This page is generated from the following source files:
nanoVLM is a lightweight, educational Vision-Language Model (VLM) implementation designed to provide the simplest possible codebase for training and fine-tuning small-scale multimodal models. The project emphasizes code readability and approachability, with the entire model definition and training logic fitting in approximately 750 lines of pure PyTorch code.
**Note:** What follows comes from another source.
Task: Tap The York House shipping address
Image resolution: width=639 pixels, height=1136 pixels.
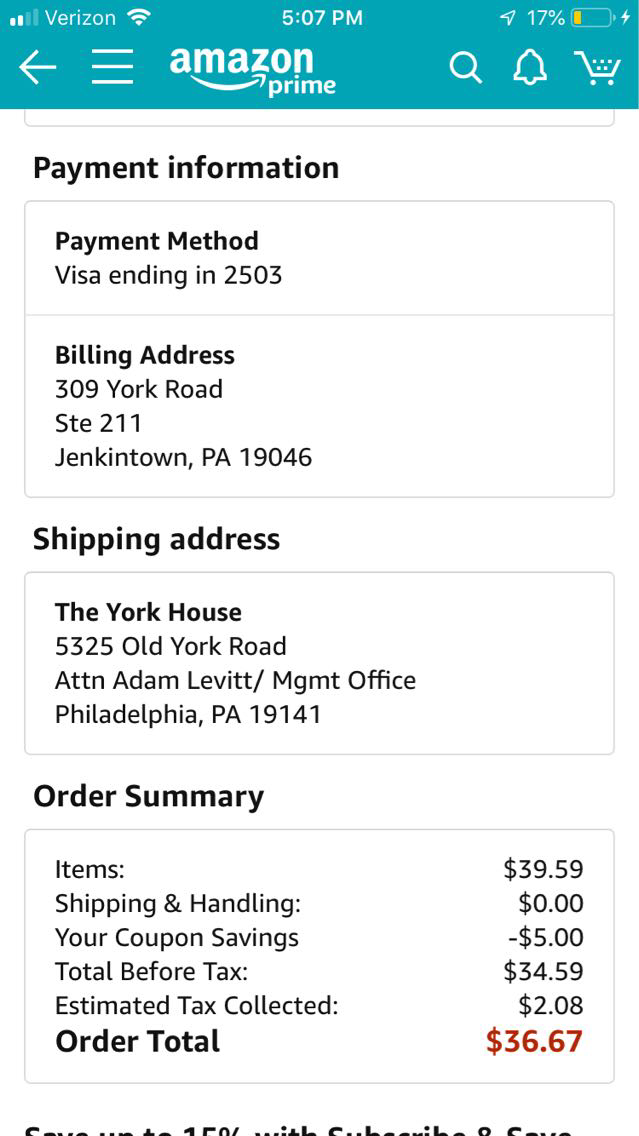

Inspired by Andrej Karpathy's nanoGPT philosophy, nanoVLM serves as an educational platform for understanding VLM architecture and training pipelines without the complexity of production frameworks (README.md:26-28).
The project demonstrates that a 222M parameter model—combining SigLIP-B/16-224-85M as the vision backbone and SmolLM2-135M as the language decoder—can achieve 35.3% accuracy on the MMStar benchmark after training on approximately 1.7M samples from the Cauldron dataset for 6 hours on a single H100 GPU. This makes nanoVLM an accessible platform for researchers and practitioners to experiment with vision-language architectures, explore training configurations, and understand the interplay between visual and textual modalities (README.md:31-38).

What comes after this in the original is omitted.